Saturday, September 10, 2011

Ockham sets: preliminaries

Judging by the comments from 'Belette', we need some preliminary remarks about Ockham sets. Let's begin with plural reference. In English (and Latin, and probably most natural languages) we have plural terms as well as singular terms. We can form plurals either by concatenating singular terms together, as in 'Peter and Paul'. Or we can use an ordinary plural referring term, as in 'those [two] apostles'. Both of these take verbs in the plural form. Thus "Peter and Paul are apostles", "those apostles are preachers". Finally, we can form a collective noun of the form 'an X [of] Ys'. Thus 'a dozen apostles', 'a pair of shoes' and so on. These nouns are grammatically singular, and usually take verbs in the singular. Thus "a pair of shoes is in the cupboard", "one dozen eggs is a good thing to buy". (Although intuitions differ. Do we say that a number of people are in the room? Or is in the room? But this is merely grammatical accident, and has no relevance to logic, I think).

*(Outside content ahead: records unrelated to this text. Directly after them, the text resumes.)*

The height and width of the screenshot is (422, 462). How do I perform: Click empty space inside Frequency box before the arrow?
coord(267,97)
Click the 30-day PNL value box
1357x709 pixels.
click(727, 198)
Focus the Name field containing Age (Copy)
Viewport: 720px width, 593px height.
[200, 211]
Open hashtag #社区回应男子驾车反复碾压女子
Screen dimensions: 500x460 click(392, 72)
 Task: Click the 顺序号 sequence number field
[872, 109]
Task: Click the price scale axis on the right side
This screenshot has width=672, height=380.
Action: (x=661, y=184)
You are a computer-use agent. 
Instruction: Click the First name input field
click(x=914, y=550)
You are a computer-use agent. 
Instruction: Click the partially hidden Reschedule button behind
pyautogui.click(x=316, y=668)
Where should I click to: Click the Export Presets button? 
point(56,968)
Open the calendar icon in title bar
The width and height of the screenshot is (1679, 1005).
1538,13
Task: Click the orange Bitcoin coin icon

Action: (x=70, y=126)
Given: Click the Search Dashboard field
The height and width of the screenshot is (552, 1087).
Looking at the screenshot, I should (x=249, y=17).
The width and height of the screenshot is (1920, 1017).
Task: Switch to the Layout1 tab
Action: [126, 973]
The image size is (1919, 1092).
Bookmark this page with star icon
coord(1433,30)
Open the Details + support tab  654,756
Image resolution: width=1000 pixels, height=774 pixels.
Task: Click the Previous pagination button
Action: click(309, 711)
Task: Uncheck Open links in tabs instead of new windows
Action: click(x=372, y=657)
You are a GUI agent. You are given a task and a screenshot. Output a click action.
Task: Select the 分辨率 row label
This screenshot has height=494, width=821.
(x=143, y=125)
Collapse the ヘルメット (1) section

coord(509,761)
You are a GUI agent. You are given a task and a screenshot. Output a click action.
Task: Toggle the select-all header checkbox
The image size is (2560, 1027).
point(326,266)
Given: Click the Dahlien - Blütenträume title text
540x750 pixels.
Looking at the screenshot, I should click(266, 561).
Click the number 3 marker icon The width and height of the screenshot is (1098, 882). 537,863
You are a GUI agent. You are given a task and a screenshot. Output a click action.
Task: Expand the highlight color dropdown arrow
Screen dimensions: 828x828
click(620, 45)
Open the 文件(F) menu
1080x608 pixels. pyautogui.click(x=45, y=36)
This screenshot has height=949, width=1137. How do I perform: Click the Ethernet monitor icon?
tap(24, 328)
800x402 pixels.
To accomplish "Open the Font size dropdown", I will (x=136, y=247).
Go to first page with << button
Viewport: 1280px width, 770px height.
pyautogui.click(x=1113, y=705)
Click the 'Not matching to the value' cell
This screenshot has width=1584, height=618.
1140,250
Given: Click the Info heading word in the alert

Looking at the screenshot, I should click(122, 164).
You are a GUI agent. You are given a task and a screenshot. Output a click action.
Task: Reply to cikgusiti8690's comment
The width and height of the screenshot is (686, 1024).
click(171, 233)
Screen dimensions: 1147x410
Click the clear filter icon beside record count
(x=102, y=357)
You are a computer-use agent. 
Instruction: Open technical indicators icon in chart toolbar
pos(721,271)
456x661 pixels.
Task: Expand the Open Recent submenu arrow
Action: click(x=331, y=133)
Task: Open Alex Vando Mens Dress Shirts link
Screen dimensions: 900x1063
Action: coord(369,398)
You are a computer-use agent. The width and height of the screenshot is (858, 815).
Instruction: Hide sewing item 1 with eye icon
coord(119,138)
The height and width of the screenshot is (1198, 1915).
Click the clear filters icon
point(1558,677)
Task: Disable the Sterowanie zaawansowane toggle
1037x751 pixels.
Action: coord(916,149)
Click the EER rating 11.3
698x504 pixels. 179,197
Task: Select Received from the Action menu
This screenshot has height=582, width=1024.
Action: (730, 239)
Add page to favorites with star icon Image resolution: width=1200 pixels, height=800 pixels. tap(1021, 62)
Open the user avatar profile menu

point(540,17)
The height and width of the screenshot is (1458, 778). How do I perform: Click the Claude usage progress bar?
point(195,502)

It is a fundamental assumption of Ockham set theory that the singular form of the collective noun is a grammatical feature only, not a logical one, and that we can assert identities using all three forms of plural noun. Thus
1. Peter and Paul are these apostles.
2. These apostles are a couple of apostles
3. This couple of apostles is [or are] Peter and Paul.
The equivalent to a mathematical set containing more than one member, say {Peter, Paul}, is the reference of the expression formed by concatenating the two proper names with 'and'. Thus 'Peter and Paul'. The equivalent to a set defined by comprehension, e.g {x: apostle(x)}, would be the reference of the plural referring term '[all] the apostles'.

There is no real equivalent to the singleton set {Peter}, because the comma in set notation corresponds to the 'and' in Ockham notation, and once we remove the 'and' from 'Peter and Paul', we are left with 'Peter'. Thus in Ockham set theory, {Peter} = Peter, if that makes any sense. Remember that the curly brace is set theoretical notation, and has no equivalent in natural language. Ockham set theory is meant to capture our logical intuitions about the behaviour of plural and collective nouns in ordinary language, not some invented language like set theoretical notation with modern predicate logic.

There cannot be an empty set in Ockham. Once we remove the name 'Peter' from the expression " 'Peter' ", we are left with nothing at all. An Ockham set is identical with its members, and it is impossible that something is identical with nothing.

Set membership is signified in Ockham by the relational term 'one of'. This can be defined in terms of the primitive 'and' mentioned above, as follows.
a is one of Xs if (def) for some Ys, Xs = a and Ys
For example, let the Xs be Peter and Paul and John. Then there are clearly Ys, namely Paul and John, such that
Xs = Peter and Ys.
I.e. Peter is one of those three persons, Peter and Paul and John.

Belette also asked for a definition of 'infinity'. Let's try starting with 'finity' first, by the recursive definition.
1. Any one thing is finite in number
2. If any Xs are finite in number, then those Xs and any one y are also finite in number.
Thus Peter is finite in number, hence Peter and Paul are finite in number, hence Peter and Paul and John are finite in number, and so on.

Then I say that there are 'finitely many things' when there exists an oset O such that O is finite in number, and such that every thing is one of O. And finally, there are 'infinitely many things' when it is not the case that there are finitely many things. This could happen in two ways. In the first, as I have defined it in the previous post. If every oset is such that at least one thing is not one of it, there cannot be an oset O such that every thing is one of O, and so our condition for finitude fails. Or there can be an oset such that it is not finite, and no finite oset contains everything, and so our condition for finitude fails again. I shall argue that of these two ways in which there could be infinitely many things, only the first is possible.

3 comments:

William M. Connolley said...

(minor comment: OK, I accept your defn of infinite. I think I'd be happier if you just said "finite" rather than "finite in number" (I don't understand what the "in number" gains you) but that it only words).

And now hopping between posts, which may be confusing, but then so would be swapping comments between posts:

> it runs counter to our natural assumption that we can talk about or refer to 'all the things there are'

"running counter to natural assumption" is a weak-to-nonexistent argument. Relativity and QM run counter to most peoples assumptions. Furthermore, could we so refer, even in principle? There are uncounted billions of neutrons in any given distant star: I can't possibly try to refer to each of them by name or number.

William M. Connolley said...

> it seems possible that there are infinitely many things, without there being an Ockham set that includes all those things

That seems true, but I think it is in danger of being trivially true: you are in a position analogous to set theory without the axiom of infinity. without that, std set theory doesn't have infinite sets either.

Edward Ockham said...

>>That seems true, but I think it is in danger of being trivially true

I think it is true also, but it can hardly be trivially true as I have been arguing about this with people like Tom McKay for a long time.